Federal law obligates health care providers receiving government funding to ensure language access to LEP individuals who cannot tell their doctor what hurts, but that hasn't always been enough to ensure full adoption and save lives. Without guidance or consistent enforcement, hospitals and other medical facilities have responded to the federal language access requirement in dramatically different ways, with some offering in-house interpreters combined with over-the-phone language interpreting services and others offering much less. Even among those with formal interpreting services, the level of quality varies greatly. Fortunately, the states have started stepping up to strengthen interpretation services. A California law took effect on January 1, 2009, requiring all health plans to offer the same access to language services as enrollees in government plans; Hawaii requires language services in all state programs; Maryland mandates language assistance by hospitals and agencies receiving federal funds; Washington requires cultural competency training for physicians; and New York hospitals must develop language assistance programs.
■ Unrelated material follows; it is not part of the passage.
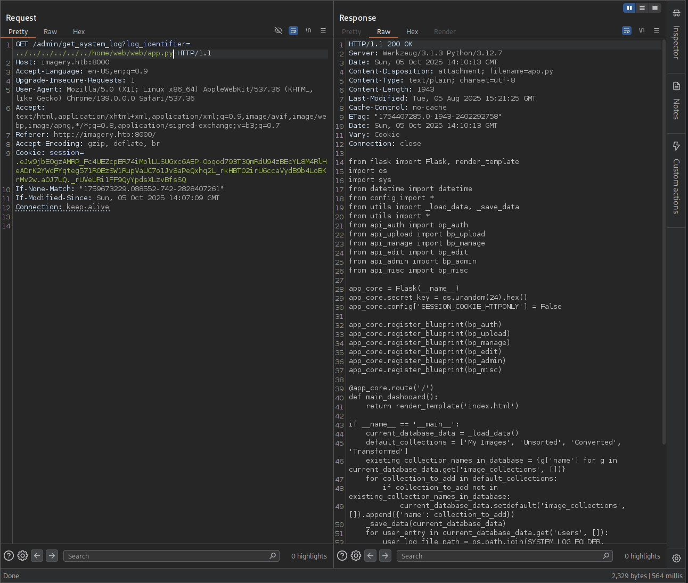
Task: Toggle hidden characters eye icon in Request
Action: click(278, 31)
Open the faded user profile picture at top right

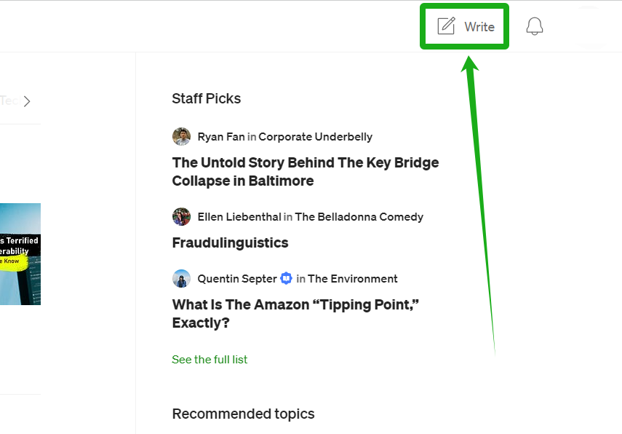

Between 1990 and 2000, the percentage of Americans speaking a language other than English at home increased from 13.8 to 17.8 percent as the LEP population grew from 6.1 percent to 8.1 percent. As we enter a new decade, we're at a point where this ongoing linguistic change cannot be refuted, and the combination of progressive language law, the expanding needs of an ever-evolving national landscape of patients and just plain common sense have us at a tipping point.
Yes, this is America -- the ultimate melting pot. And, although our country is much more diverse and complex than many of us would sometimes like to acknowledge, these differences make us special and unlike any other nation that has ever been. History shows a strong tradition in the U.S. of eventually assimilating each wave of immigrants into our society, the majority of which do learn to speak English. But, the reality is that in 2010 we won't be a country of one language, or even two or three. We are a country of nearly 200 languages -- and cultures -- and growing. That's a good thing as we all benefit from the diverse backgrounds and cultural differences of each other. And, at some point, everyone has to go to the doctor.